Bertrand Russell's solution is to translate the sentence containing this phrase into a basic logical form. For example, translate the "The present king of England is bald" into "There is one and only one current king of England, and he is bald." Russell argues that all such sentences have an equivalent logical representation. The translation solves the problem because it is meaningful to a human and straightforward for an algorithm to evaluate logically. In this example, this union of two predicates evaluates to "false."

Ear to the Ground

• Report forecasts AI chip market will grow to over $80 billion by 2027.

• Really good advice for machine learning startups — What I’ve Learned Working with 12 Machine Learning Startups by Daniel Shenfeld

• Really interesting blog post and paper from Microsoft researchers who propose a Bayesian method for balancing exploration and exploitation in recommendation systems.
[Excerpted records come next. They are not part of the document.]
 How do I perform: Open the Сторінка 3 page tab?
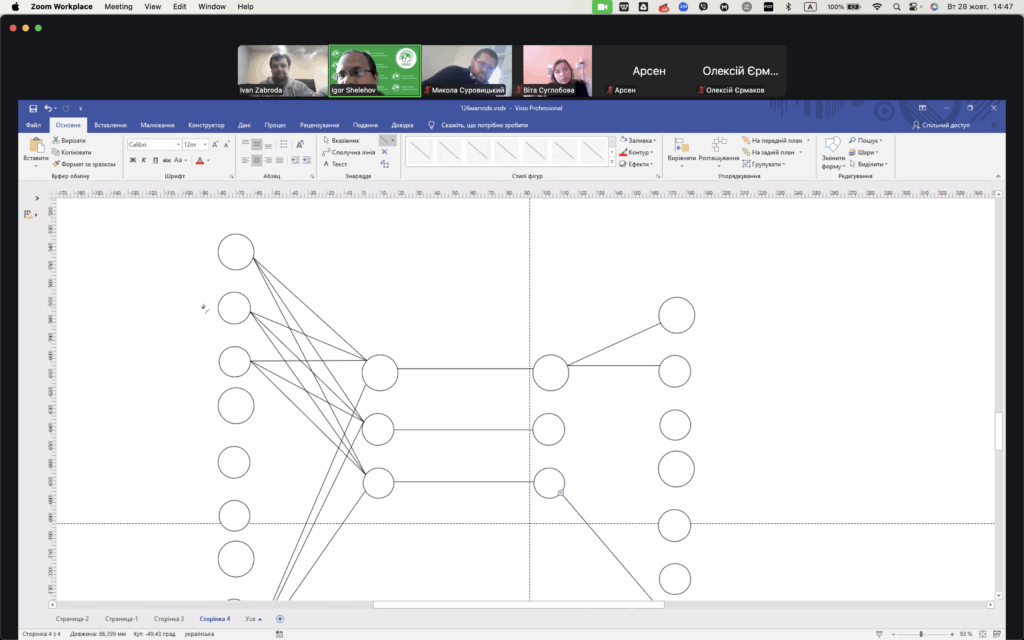169,619
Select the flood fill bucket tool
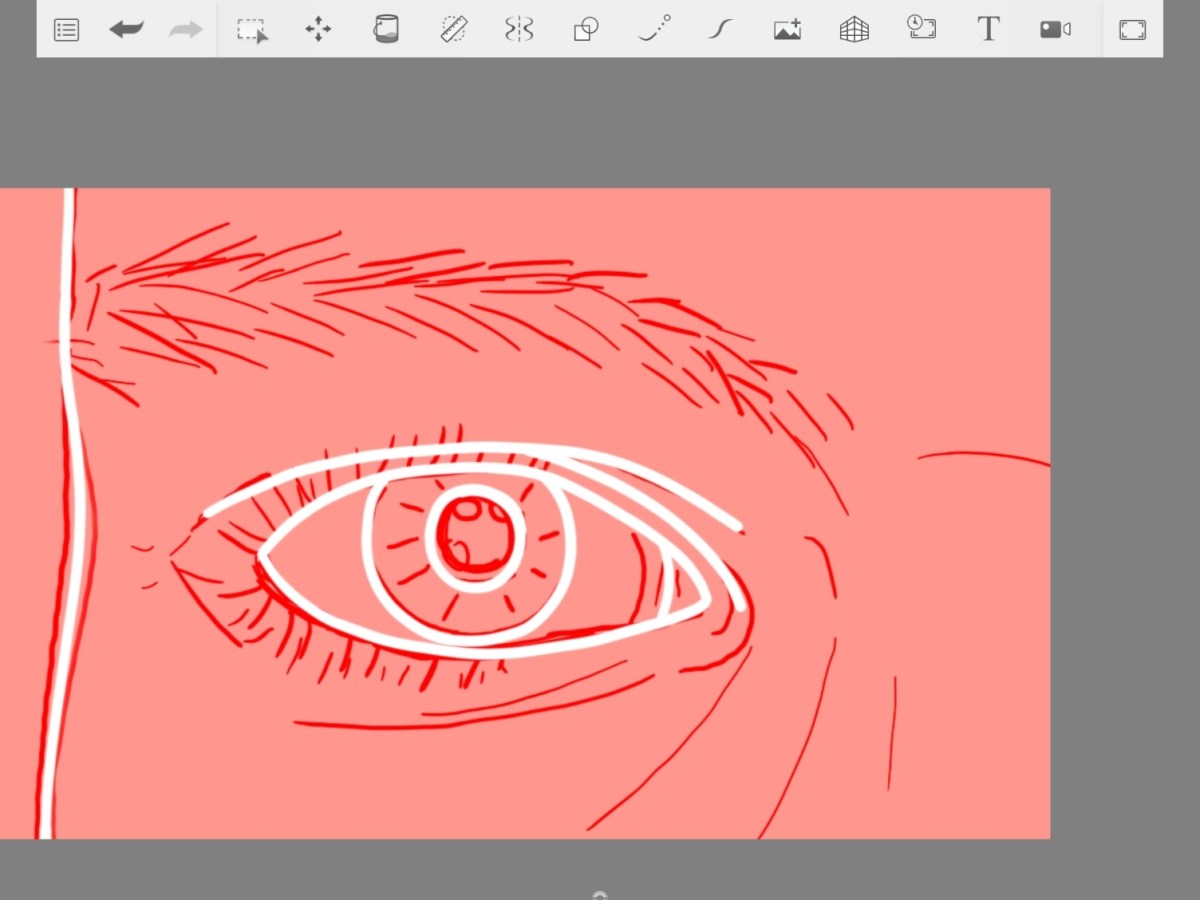 tap(386, 29)
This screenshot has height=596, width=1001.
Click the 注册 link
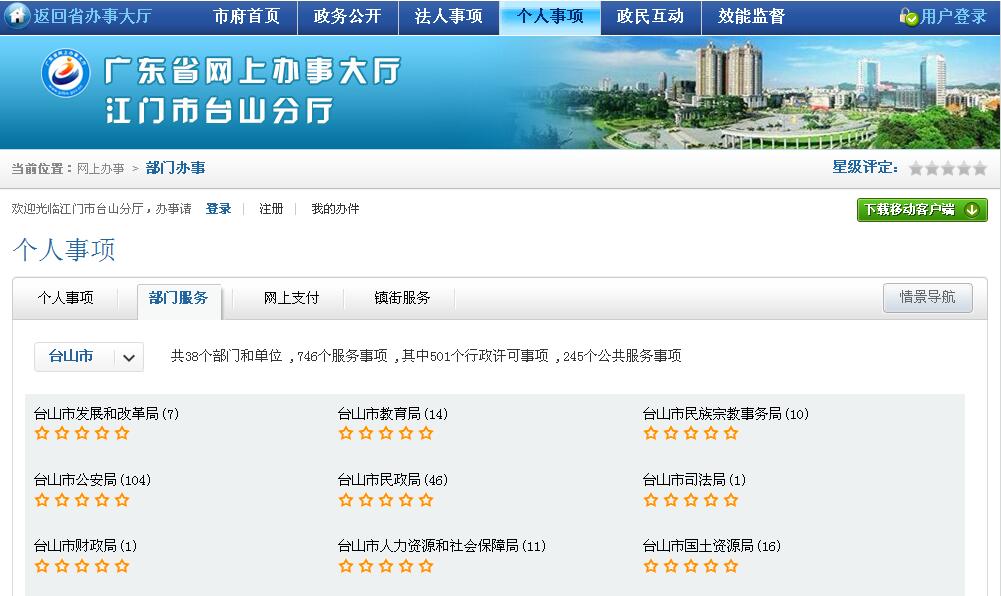pyautogui.click(x=271, y=209)
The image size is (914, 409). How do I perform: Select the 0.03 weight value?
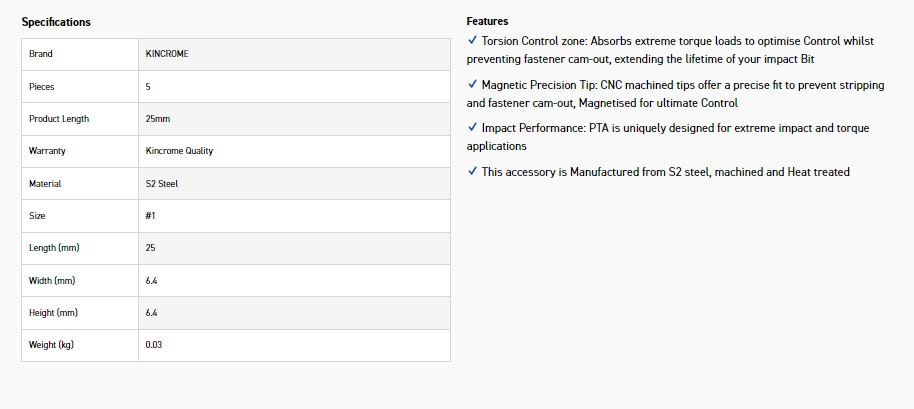tap(153, 345)
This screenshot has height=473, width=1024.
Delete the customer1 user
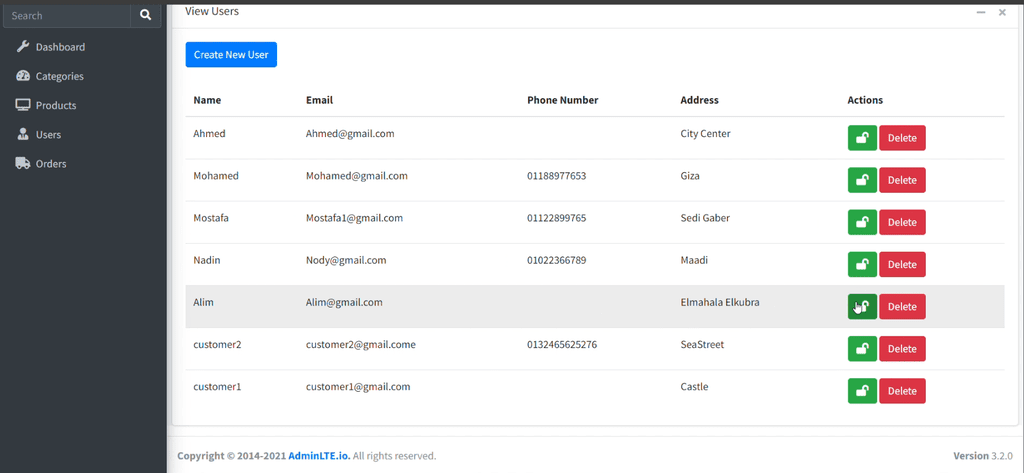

They are also entirely serious when they give this cryptic Orwellian example:
  This tension, between exploration, exploitation and users’ incentives, provides an interesting opportunity for an entity – say, a social planner – who might manipulate what information is seen by users for the sake of a common good, balancing exploration of insufficiently known alternatives with the exploitation of the information amassed.

• Uber published a paper describing their implementation of the Lottery Ticket Hypothesis in the training of neural networks. Frankle and Carbin’s Lottery Ticket Hypothesis is that dense, randomly-initialized, feed-forward networks contain subnetworks that - when trained in isolation - reach test accuracy comparable to the original network in a similar number of iterations.

AI for the Rest of Us

New business trend: synthetic data

I am seeing a business trend centering on ML-generated synthetic data. Some prominent examples are the generation of deep fakes (which does have some non-evil applications), style-transfer, text generation, automatic summarization, and caption generation.

This is a surprising phenomenon given the two main opposing worldviews about data scarcity:

1. Too much data. There are too much data, and its all I can do to stay on top of all the tools and cloud services to manage the deluge. Common amongst people with computer science backgrounds.

2. Not enough good data. Most of this so-called big data is bias or just not relevant, and if you do find a good set of data, by the time you finish munging it you find you do not have enough to answer the interesting questions.

Either viewpoint looks at synthetic data skepticism; camp 1 asks “why do we need even more data?”, while camp 2 asks, “what can you learn from regurgitated data?”

However, the investors and the market are providing validation to the data synthesis use case. When you think about it, it is not surprising that data synthesis focuses on media (images, video, text), which are hard things to generate in machine learning, and since creating media is the primary goal of several large industries.

Data Sciencing for Fun and Profit

Game theorying for fun and profit: The Weird ETH Auction

The programmable cryptocurrency ETH is enabling a new crop of monetary “apps.” I came across an ETH auction that provides an interesting take on a dollar auction.

In this auction, the highest bidder gets a 1.0 ETH cash prize (currently $230.5 at the time of writing). The minimum bid to participate is 0.001 ETH ($.23 at the time of writing). A bidder places a bid by paying out the bid amount.

Every time a bidder places a bid, the auction is extended 6 hours, giving time to other bidders to counterbid.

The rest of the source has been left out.